Dataset entries -
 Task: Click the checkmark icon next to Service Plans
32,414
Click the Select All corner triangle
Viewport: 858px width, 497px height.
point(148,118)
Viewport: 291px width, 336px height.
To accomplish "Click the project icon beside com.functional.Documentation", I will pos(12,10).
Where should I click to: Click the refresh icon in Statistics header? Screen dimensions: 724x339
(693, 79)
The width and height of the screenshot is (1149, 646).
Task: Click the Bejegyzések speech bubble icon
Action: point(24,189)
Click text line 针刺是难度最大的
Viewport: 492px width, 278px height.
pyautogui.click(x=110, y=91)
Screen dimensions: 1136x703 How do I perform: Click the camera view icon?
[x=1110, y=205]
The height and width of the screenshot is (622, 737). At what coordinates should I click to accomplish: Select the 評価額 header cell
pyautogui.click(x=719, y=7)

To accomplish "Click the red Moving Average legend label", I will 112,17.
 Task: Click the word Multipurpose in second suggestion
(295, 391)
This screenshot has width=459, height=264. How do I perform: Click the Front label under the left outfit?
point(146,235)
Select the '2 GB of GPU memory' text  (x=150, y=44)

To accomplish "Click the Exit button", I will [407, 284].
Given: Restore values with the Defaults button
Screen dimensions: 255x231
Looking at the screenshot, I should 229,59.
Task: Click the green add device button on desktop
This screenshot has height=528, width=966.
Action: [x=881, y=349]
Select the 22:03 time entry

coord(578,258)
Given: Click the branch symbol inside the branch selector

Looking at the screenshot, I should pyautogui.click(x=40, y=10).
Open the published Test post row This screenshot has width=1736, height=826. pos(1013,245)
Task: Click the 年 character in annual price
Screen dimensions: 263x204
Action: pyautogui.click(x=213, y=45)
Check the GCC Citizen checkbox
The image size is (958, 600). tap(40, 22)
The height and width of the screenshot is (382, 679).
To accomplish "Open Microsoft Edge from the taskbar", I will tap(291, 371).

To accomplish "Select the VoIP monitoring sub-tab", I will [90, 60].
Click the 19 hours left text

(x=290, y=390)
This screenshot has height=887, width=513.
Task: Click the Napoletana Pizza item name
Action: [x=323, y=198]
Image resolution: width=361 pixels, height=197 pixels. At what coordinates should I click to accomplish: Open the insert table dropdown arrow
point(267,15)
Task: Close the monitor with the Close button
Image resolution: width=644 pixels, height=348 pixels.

What is expected - Please restate, exactly as written, the line that holds "The height and width of the screenshot is (382, 679)." and all remaining lines of the data above, and only those.

Result for this task -
The height and width of the screenshot is (382, 679).
To accomplish "Open Microsoft Edge from the taskbar", I will tap(291, 371).

To accomplish "Select the VoIP monitoring sub-tab", I will [90, 60].
Click the 19 hours left text

(x=290, y=390)
This screenshot has height=887, width=513.
Task: Click the Napoletana Pizza item name
Action: [x=323, y=198]
Image resolution: width=361 pixels, height=197 pixels. At what coordinates should I click to accomplish: Open the insert table dropdown arrow
point(267,15)
Task: Close the monitor with the Close button
Image resolution: width=644 pixels, height=348 pixels.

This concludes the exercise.